Abstract Crewed missions to Mars will be a milestone of future space exploration programs. However, the absence of Earth's magnetic field leaves astronauts directly exposed to unattenuated energetic particles in deep space, primarily galactic cosmic rays (GCRs), resulting in significantly higher radiation levels and enhanced health risks. Understanding and quantifying these radiation hazards is thus essential for evaluating the feasibility and safety of long‐duration Mars missions. Based on the dose data from the Trace Gas Orbiter mission and the Cosmic Ray Telescope for the Effects of Radiation (CRaTER), we perform correlation analyses between the measured dose rate and solar modulation conditions, parameterized as solar modulation potential, and develop empirical models that can be extrapolated to a broader range of solar activities. Using these models, the GCR‐cumulative dose for mission scenarios following three different transfer trajectories under varying solar modulation conditions during the past ∼60 years are calculated.
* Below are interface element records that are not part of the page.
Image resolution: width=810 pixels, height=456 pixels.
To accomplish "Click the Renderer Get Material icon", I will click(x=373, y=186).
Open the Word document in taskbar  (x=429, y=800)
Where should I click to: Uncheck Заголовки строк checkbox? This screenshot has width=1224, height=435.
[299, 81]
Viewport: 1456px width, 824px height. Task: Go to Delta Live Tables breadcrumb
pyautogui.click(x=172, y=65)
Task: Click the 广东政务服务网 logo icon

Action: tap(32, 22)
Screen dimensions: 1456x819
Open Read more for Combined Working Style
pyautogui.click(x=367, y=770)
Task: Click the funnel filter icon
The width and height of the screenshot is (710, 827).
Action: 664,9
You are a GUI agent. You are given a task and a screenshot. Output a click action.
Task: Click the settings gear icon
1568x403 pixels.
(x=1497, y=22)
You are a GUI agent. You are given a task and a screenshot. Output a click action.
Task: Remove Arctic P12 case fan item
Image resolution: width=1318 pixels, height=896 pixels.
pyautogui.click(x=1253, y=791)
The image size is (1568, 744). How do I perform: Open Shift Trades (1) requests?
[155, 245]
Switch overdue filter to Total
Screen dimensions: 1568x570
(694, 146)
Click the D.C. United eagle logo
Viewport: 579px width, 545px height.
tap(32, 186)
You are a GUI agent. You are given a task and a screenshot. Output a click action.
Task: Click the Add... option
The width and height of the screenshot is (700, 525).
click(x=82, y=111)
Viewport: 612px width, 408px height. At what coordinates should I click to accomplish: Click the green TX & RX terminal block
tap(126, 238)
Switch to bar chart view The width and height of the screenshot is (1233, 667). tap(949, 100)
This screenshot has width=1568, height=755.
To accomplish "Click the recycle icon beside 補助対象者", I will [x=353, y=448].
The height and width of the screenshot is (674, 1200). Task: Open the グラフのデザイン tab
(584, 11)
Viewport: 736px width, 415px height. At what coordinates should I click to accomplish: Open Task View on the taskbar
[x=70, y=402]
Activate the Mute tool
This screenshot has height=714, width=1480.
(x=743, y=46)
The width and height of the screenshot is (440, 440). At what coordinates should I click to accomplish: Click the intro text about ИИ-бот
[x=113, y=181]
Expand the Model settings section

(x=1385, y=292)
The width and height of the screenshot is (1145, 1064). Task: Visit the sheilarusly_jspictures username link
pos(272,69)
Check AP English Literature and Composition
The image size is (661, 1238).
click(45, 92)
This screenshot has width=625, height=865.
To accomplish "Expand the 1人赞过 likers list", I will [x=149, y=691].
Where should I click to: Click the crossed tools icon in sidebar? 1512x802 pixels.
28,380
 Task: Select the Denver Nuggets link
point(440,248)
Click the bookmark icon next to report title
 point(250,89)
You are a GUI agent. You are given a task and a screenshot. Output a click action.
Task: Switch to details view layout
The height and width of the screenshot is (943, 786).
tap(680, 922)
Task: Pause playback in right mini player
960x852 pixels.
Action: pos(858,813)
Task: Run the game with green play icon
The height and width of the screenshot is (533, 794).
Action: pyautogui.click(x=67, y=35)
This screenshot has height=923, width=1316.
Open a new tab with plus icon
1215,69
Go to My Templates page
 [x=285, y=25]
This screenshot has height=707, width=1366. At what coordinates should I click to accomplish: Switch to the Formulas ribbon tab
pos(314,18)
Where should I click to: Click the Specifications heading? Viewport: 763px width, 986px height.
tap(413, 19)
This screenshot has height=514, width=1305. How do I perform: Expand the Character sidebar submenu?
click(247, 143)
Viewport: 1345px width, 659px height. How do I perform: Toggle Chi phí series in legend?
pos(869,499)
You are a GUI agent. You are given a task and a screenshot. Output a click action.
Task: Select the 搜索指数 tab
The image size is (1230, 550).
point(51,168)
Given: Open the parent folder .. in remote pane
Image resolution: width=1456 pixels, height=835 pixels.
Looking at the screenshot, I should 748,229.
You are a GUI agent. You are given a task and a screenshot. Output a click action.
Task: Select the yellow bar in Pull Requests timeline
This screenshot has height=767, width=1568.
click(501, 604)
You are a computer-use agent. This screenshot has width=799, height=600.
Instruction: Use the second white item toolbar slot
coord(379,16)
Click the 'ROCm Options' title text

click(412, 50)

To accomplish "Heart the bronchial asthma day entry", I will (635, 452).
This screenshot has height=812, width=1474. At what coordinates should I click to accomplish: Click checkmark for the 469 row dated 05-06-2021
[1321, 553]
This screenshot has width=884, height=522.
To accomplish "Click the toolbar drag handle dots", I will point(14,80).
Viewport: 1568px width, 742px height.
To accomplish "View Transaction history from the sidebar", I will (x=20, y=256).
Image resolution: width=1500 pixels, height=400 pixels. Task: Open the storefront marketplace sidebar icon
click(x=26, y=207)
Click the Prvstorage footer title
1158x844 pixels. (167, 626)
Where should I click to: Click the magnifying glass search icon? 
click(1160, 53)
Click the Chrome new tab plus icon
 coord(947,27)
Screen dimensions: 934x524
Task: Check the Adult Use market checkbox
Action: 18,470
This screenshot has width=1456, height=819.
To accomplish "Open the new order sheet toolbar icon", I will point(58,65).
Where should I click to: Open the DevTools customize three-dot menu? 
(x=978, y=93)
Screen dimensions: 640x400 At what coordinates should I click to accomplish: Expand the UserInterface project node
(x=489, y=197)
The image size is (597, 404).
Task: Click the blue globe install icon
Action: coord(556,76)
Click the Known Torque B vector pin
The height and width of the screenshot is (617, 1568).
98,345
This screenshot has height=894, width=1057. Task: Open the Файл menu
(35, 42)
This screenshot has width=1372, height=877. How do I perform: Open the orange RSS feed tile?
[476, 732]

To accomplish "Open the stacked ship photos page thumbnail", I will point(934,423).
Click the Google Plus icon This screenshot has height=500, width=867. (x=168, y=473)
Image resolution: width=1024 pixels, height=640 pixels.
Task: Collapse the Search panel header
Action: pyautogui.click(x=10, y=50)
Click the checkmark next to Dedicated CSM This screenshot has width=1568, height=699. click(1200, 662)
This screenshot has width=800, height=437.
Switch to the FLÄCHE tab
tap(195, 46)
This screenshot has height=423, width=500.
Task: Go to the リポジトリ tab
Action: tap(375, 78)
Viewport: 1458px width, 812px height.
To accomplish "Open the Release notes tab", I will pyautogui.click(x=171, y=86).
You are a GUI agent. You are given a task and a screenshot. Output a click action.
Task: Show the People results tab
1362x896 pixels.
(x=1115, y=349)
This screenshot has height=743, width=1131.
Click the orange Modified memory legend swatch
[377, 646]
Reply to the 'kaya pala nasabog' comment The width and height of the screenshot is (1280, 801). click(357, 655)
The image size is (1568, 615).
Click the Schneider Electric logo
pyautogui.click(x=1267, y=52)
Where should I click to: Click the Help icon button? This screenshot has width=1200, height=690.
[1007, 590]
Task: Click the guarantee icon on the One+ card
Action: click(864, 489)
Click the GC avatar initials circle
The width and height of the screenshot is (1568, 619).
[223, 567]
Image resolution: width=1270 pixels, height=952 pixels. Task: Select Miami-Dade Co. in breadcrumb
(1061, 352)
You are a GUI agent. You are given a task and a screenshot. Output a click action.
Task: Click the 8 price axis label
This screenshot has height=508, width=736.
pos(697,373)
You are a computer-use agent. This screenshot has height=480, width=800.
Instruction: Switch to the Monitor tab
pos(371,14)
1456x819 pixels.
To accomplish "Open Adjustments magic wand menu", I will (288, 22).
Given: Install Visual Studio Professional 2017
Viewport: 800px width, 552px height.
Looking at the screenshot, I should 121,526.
Our results indicate that missions operated during solar maximum accumulate 30%–55% less GCR effective dose than those during solar minimum, with the specific percentage depending on their execution period and trajectory. Under similar shielding conditions of measurements used here, missions following the minimum energy trajectory and conducted during relatively active solar cycles can generally maintain the cumulative radiation effective dose below 1,000 mSv, but keeping it below the NASA's new limit of 600 mSv requires restricting the mission duration to the solar maximum. Nevertheless, faster transfer orbits can help satisfy this limit during solar minimum years.